The Role of Escherichia coli Autotransporters in Urinary Tract Infections and Urosepsis

Int. J. Mol. Sci. 2025, 26(19), 9760; https://doi.org/10.3390/ijms26199760
by Beata Krawczyk 1,* and Paweł Wityk 2
Reviewer 1: Anonymous
Reviewer 2:
Int. J. Mol. Sci. 2025, 26(19), 9760; https://doi.org/10.3390/ijms26199760
Submission received: 29 August 2025 / Revised: 30 September 2025 / Accepted: 6 October 2025 / Published: 7 October 2025

Round 1

Reviewer 1 Report

Comments and Suggestions for Authors

Dear editor

Concerning the MS The role of Escherichia coli autotransporters in urinary tract infections and urosepsis

Comments

-The data requires more organizations, and more subtitles need to be added such as the Serine Protease Autotransporter need to be classified into subtitles.

-Also, among all the mentioned protein, there is no indications how the protein host pathogen interaction was detected.

 

-Is there any evidence on clinical cases or using mutant isolates to confirm the effects

 

  • Does immunization against single transporter protein provide protection or against group p of proteins and what is the percentage of success.

 

Minor

All E. coli should be italic and G for gram should be capitalized.

Author Response

Please see the attachment

Author Response File: Author Response.pdf

Reviewer 2 Report

Comments and Suggestions for Authors

This is a timely, focused review of E. coli autotransporters (SPATEs, TAAs, AIDA-I family) in UTI and urosepsis.
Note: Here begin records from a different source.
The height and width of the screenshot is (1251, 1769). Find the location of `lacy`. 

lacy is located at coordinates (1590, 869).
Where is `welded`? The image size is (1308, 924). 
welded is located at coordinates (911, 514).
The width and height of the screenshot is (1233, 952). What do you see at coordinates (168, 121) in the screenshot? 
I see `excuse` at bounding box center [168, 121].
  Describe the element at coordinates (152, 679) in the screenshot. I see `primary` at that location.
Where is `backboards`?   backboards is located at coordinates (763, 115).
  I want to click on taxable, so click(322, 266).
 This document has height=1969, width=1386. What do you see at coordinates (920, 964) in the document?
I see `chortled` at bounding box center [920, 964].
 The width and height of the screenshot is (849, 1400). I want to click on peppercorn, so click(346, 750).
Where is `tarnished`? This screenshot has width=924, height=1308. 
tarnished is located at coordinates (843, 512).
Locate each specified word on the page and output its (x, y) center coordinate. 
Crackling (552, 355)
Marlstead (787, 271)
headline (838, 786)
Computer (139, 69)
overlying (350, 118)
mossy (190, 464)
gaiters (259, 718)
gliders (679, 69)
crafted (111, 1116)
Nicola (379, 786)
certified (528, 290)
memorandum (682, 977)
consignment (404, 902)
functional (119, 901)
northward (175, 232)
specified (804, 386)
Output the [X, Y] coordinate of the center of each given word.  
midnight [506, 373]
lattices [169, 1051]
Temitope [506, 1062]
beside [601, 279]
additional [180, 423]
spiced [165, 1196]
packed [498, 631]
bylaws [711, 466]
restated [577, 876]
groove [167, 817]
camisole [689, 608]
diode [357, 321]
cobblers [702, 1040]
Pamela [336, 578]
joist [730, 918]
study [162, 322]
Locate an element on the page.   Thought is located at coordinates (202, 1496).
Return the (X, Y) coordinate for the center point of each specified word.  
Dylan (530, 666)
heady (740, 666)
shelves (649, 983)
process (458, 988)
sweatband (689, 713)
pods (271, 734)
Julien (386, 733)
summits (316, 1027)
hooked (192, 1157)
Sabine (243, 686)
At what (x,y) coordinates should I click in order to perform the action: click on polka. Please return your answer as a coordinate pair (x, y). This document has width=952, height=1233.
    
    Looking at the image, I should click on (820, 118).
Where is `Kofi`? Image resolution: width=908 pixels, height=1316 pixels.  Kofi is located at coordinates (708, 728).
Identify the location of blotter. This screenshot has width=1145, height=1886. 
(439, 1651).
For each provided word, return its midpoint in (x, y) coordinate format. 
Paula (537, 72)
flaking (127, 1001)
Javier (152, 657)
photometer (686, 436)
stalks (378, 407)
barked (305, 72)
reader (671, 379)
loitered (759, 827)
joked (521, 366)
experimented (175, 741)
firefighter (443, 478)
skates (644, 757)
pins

It gathers useful functional and vaccine-relevance data and will interest readers in pathogenesis and translational vaccinology. A few targeted edits will greatly sharpen the message.

Major points

  1. Many statements mix in-vitro, animal, and epidemiologic findings as if equal. Please label findings as (a) in vitro/cell data, (b) animal protection/knockout data, or (c) clinical/epidemiologic associations. e.g. for SinH and Sat say explicitly which results come from murine challenge studies vs human isolate prevlence, this makes translational claims honest and clearer.
  2. Autotransporter distribution varies by lineage (B2, D, ST131 etc). Briefly note when functions were shown in canonical UPEC strains (CFT073, UTI89) versus other ExPEC/animal isolats, and cite prevalence studies (or add a one-line percent if available). This affects vaccine coverage interpretation.
  3. Rephrase any “X causes bloodstream survival => sepsis” lines to be cautious (e.g., “may contribute” or “is associated with”). If there’s direct knockout/challenge evidence for bloodstream survival or mortality, highlight that explicitly, otherwise keep it associative.
  4. Add a short critical para on antigenic variability and immune correlates: mention sequence heterogenity of passenger domains (limits cross-protection), whether mucosal immunity (urine IgA/IgG) is likely needed vs systemic IgG, and practical delivery/adjuvant challenges for urinary vaccines.

Minor / editorial points

  • Table 1: add columns for strain/model (in vitro / mouse) and evidence level (association vs functional vs vaccine protection).
  • be consistent (gene italics vs protein caps — e.g., sinH vs SinH) and standarize SPATE names (Sat, Pic, Vat).
  • Do a quick proofread to remove duplicated sentences and a couple small numeric mismatches.

Author Response

Please see the attachment

Author Response File: Author Response.pdf

Round 2

Reviewer 2 Report

Comments and Suggestions for Authors

Accepted in present form

Thanks for implementing my proposed comments.